◆ TO DO
Can you lay out the material below as a Markdown table with the columns Row and Line, giving each non-blank line its own row and numbering the rows in order?

◆ DATA FOR THIS TASK
= = = =
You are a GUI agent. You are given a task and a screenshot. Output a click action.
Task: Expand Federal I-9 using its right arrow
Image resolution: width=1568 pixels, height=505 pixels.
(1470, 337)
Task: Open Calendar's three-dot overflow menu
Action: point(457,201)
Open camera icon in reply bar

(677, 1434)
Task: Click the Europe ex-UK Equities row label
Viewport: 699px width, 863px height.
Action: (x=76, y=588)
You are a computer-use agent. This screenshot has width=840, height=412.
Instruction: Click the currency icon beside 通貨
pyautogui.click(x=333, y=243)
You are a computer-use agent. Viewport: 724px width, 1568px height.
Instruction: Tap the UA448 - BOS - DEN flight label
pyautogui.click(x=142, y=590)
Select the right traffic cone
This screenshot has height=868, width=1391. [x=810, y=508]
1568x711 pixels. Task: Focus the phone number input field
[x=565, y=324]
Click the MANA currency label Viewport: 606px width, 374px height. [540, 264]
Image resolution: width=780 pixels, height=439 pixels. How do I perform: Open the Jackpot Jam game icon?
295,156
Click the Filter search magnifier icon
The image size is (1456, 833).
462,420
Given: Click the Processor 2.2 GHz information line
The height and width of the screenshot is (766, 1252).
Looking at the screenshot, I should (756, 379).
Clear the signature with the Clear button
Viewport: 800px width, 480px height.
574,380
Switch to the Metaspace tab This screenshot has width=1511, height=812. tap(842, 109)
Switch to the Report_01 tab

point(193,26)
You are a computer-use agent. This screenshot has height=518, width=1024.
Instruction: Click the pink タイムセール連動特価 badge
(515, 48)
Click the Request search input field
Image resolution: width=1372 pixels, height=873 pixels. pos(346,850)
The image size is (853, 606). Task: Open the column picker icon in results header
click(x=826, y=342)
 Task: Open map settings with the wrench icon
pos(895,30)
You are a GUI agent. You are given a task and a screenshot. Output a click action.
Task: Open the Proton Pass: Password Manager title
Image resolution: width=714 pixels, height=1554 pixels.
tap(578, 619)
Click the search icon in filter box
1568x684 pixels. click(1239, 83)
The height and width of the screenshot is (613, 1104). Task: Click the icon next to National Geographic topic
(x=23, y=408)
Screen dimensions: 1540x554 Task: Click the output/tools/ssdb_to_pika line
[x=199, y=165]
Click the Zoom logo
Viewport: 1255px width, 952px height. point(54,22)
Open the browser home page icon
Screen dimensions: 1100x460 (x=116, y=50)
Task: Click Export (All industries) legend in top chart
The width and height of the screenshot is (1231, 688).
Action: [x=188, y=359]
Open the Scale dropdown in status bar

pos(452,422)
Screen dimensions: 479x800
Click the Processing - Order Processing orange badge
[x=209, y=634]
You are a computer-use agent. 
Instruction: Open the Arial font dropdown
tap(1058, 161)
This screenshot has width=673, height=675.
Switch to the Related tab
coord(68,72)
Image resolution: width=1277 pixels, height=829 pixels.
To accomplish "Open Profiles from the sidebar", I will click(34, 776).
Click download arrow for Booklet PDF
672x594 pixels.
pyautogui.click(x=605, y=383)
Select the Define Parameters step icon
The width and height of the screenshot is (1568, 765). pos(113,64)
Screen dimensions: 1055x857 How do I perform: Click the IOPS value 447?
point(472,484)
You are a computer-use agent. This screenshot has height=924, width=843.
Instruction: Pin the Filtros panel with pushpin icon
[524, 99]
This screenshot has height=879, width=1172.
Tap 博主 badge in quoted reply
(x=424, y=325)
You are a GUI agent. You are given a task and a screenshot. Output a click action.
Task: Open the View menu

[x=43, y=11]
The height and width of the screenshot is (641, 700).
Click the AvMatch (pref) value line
= = = =
◆ REPLY
| Row | Line |
|---|---|
| 1 | You are a GUI agent. You are given a task and a screenshot. Output a click action. |
| 2 | Task: Expand Federal I-9 using its right arrow |
| 3 | Image resolution: width=1568 pixels, height=505 pixels. |
| 4 | (1470, 337) |
| 5 | Task: Open Calendar's three-dot overflow menu |
| 6 | Action: point(457,201) |
| 7 | Open camera icon in reply bar |
| 8 | (677, 1434) |
| 9 | Task: Click the Europe ex-UK Equities row label |
| 10 | Viewport: 699px width, 863px height. |
| 11 | Action: (x=76, y=588) |
| 12 | You are a computer-use agent. This screenshot has width=840, height=412. |
| 13 | Instruction: Click the currency icon beside 通貨 |
| 14 | pyautogui.click(x=333, y=243) |
| 15 | You are a computer-use agent. Viewport: 724px width, 1568px height. |
| 16 | Instruction: Tap the UA448 - BOS - DEN flight label |
| 17 | pyautogui.click(x=142, y=590) |
| 18 | Select the right traffic cone |
| 19 | This screenshot has height=868, width=1391. [x=810, y=508] |
| 20 | 1568x711 pixels. Task: Focus the phone number input field |
| 21 | [x=565, y=324] |
| 22 | Click the MANA currency label Viewport: 606px width, 374px height. [540, 264] |
| 23 | Image resolution: width=780 pixels, height=439 pixels. How do I perform: Open the Jackpot Jam game icon? |
| 24 | 295,156 |
| 25 | Click the Filter search magnifier icon |
| 26 | The image size is (1456, 833). |
| 27 | 462,420 |
| 28 | Given: Click the Processor 2.2 GHz information line |
| 29 | The height and width of the screenshot is (766, 1252). |
| 30 | Looking at the screenshot, I should (756, 379). |
| 31 | Clear the signature with the Clear button |
| 32 | Viewport: 800px width, 480px height. |
| 33 | 574,380 |
| 34 | Switch to the Metaspace tab This screenshot has width=1511, height=812. tap(842, 109) |
| 35 | Switch to the Report_01 tab |
| 36 | point(193,26) |
| 37 | You are a computer-use agent. This screenshot has height=518, width=1024. |
| 38 | Instruction: Click the pink タイムセール連動特価 badge |
| 39 | (515, 48) |
| 40 | Click the Request search input field |
| 41 | Image resolution: width=1372 pixels, height=873 pixels. pos(346,850) |
| 42 | The image size is (853, 606). Task: Open the column picker icon in results header |
| 43 | click(x=826, y=342) |
| 44 |  Task: Open map settings with the wrench icon |
| 45 | pos(895,30) |
| 46 | You are a GUI agent. You are given a task and a screenshot. Output a click action. |
| 47 | Task: Open the Proton Pass: Password Manager title |
| 48 | Image resolution: width=714 pixels, height=1554 pixels. |
| 49 | tap(578, 619) |
| 50 | Click the search icon in filter box |
| 51 | 1568x684 pixels. click(1239, 83) |
| 52 | The height and width of the screenshot is (613, 1104). Task: Click the icon next to National Geographic topic |
| 53 | (x=23, y=408) |
| 54 | Screen dimensions: 1540x554 Task: Click the output/tools/ssdb_to_pika line |
| 55 | [x=199, y=165] |
| 56 | Click the Zoom logo |
| 57 | Viewport: 1255px width, 952px height. point(54,22) |
| 58 | Open the browser home page icon |
| 59 | Screen dimensions: 1100x460 (x=116, y=50) |
| 60 | Task: Click Export (All industries) legend in top chart |
| 61 | The width and height of the screenshot is (1231, 688). |
| 62 | Action: [x=188, y=359] |
| 63 | Open the Scale dropdown in status bar |
| 64 | pos(452,422) |
| 65 | Screen dimensions: 479x800 |
| 66 | Click the Processing - Order Processing orange badge |
| 67 | [x=209, y=634] |
| 68 | You are a computer-use agent.  |
| 69 | Instruction: Open the Arial font dropdown |
| 70 | tap(1058, 161) |
| 71 | This screenshot has width=673, height=675. |
| 72 | Switch to the Related tab |
| 73 | coord(68,72) |
| 74 | Image resolution: width=1277 pixels, height=829 pixels. |
| 75 | To accomplish "Open Profiles from the sidebar", I will click(34, 776). |
| 76 | Click download arrow for Booklet PDF |
| 77 | 672x594 pixels. |
| 78 | pyautogui.click(x=605, y=383) |
| 79 | Select the Define Parameters step icon |
| 80 | The width and height of the screenshot is (1568, 765). pos(113,64) |
| 81 | Screen dimensions: 1055x857 How do I perform: Click the IOPS value 447? |
| 82 | point(472,484) |
| 83 | You are a computer-use agent. This screenshot has height=924, width=843. |
| 84 | Instruction: Pin the Filtros panel with pushpin icon |
| 85 | [524, 99] |
| 86 | This screenshot has height=879, width=1172. |
| 87 | Tap 博主 badge in quoted reply |
| 88 | (x=424, y=325) |
| 89 | You are a GUI agent. You are given a task and a screenshot. Output a click action. |
| 90 | Task: Open the View menu |
| 91 | [x=43, y=11] |
| 92 | The height and width of the screenshot is (641, 700). |
| 93 | Click the AvMatch (pref) value line |